**Extract provided**
Are Leprechauns Racist?

And no, small green men are not roaming the streets discriminating against marginalized communities.

As the upcoming holiday of St. Patrick’s Day gets closer, the commonly used and beloved symbol of the leprechaun rises in popularity. However, there is still a dark side of the rainbow.

Even though the St. Patrick’s Day celebration is most prevalent in Ireland, many people in the U.S. still participate in the festivities.

The leprechaun is a tiny supernatural creature originating in the 13th century from Irish folklore. It is typically depicted as a bearded man wearing a distinctive green coat and hat. Characterized by mischief, the leprechaun is a neutral force neither good nor evil, and often functions as a tool of human greed in the stories where the leprechaun protects a pot of gold.

Some Irish people actually even dislike the American celebrations of St. Patrick’s Day, claiming it is unfaithful to its origins or merely tacky and clichéd.

**Extracted material**

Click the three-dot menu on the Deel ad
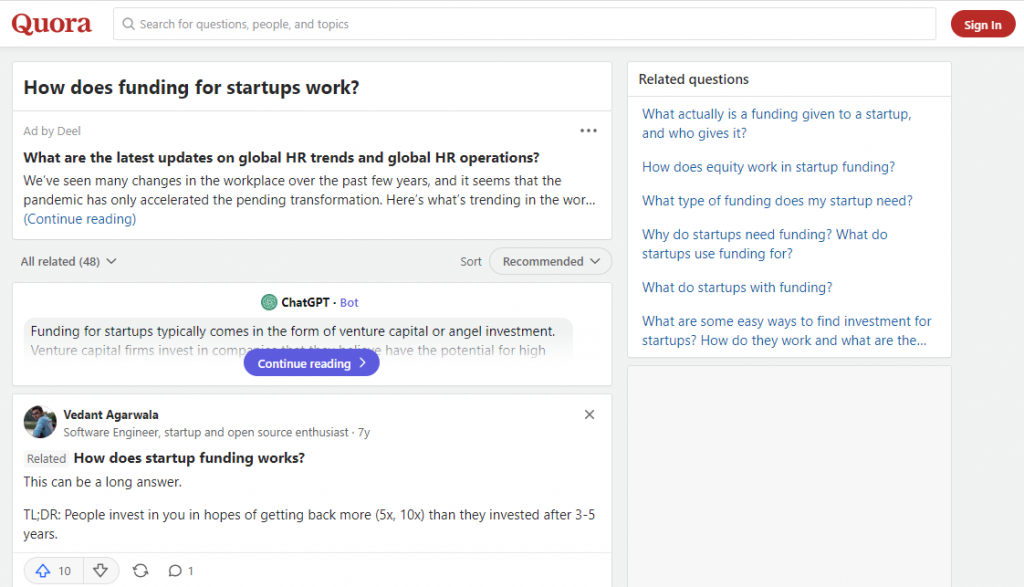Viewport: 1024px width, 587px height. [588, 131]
* * *
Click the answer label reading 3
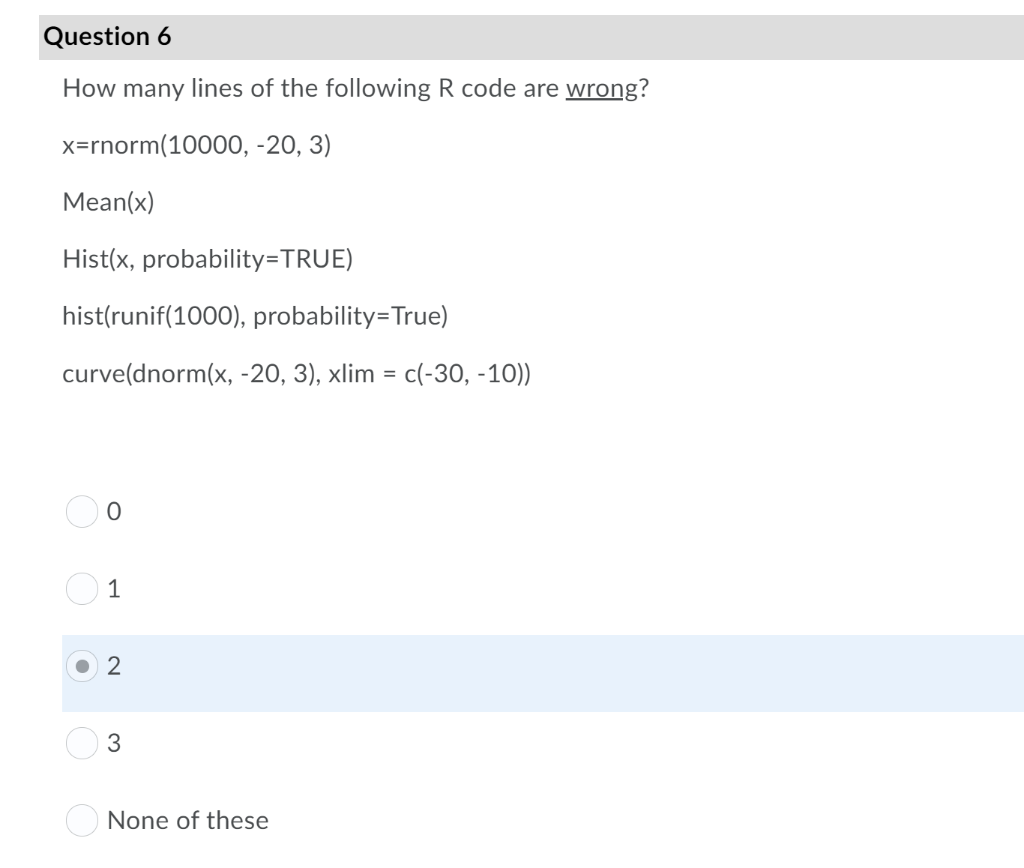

**Exercise brief**
Print the passage of the leprechaun article that starts with the words "As the upcoming" and finishes with "pot of gold.", copied word for word.

**Completed task**
As the upcoming holiday of St. Patrick’s Day gets closer, the commonly used and beloved symbol of the leprechaun rises in popularity. However, there is still a dark side of the rainbow.

Even though the St. Patrick’s Day celebration is most prevalent in Ireland, many people in the U.S. still participate in the festivities.

The leprechaun is a tiny supernatural creature originating in the 13th century from Irish folklore. It is typically depicted as a bearded man wearing a distinctive green coat and hat. Characterized by mischief, the leprechaun is a neutral force neither good nor evil, and often functions as a tool of human greed in the stories where the leprechaun protects a pot of gold.